▸ **Source material**

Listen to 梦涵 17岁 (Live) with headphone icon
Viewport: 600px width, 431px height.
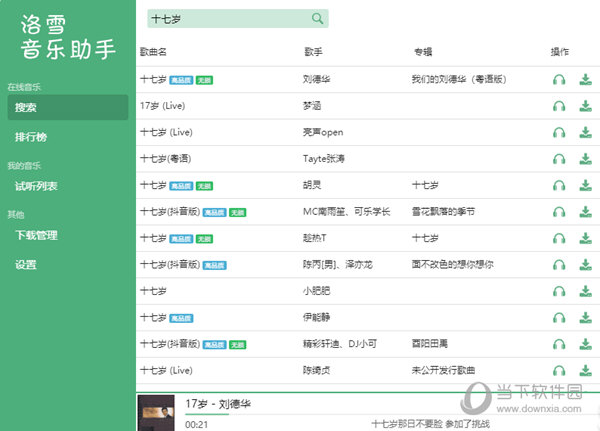559,107
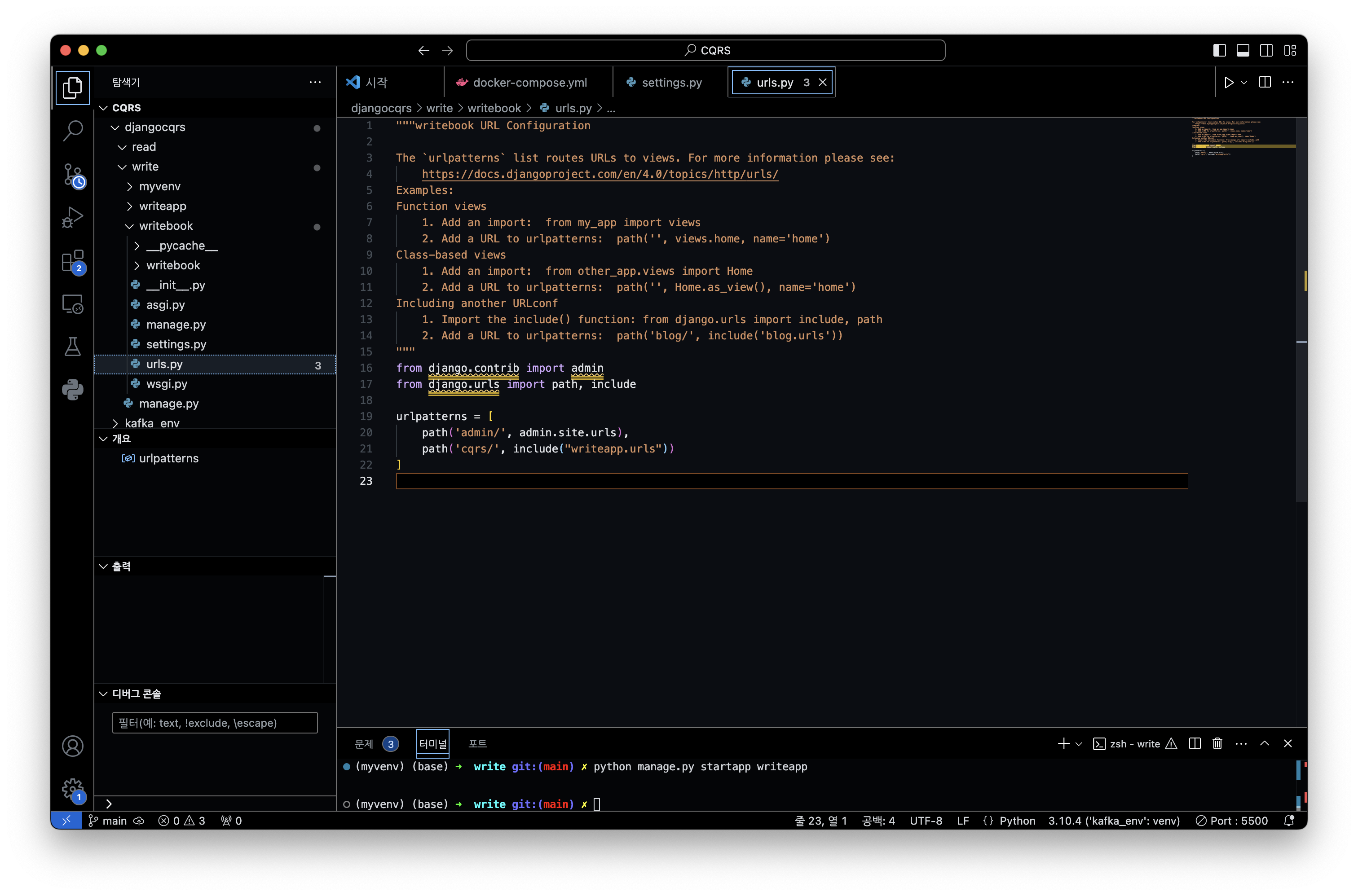Switch to the settings.py tab
Screen dimensions: 1358x896
point(671,82)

▸ **The task**
Please rewrite all the entries with "headphone icon" swapped for "headphone button", keeping everything else unchanged and leaving out the pictures.

▸ **Solution for this exercise**
Listen to 梦涵 17岁 (Live) with headphone button
Viewport: 600px width, 431px height.
559,107
Switch to the settings.py tab
Screen dimensions: 1358x896
point(671,82)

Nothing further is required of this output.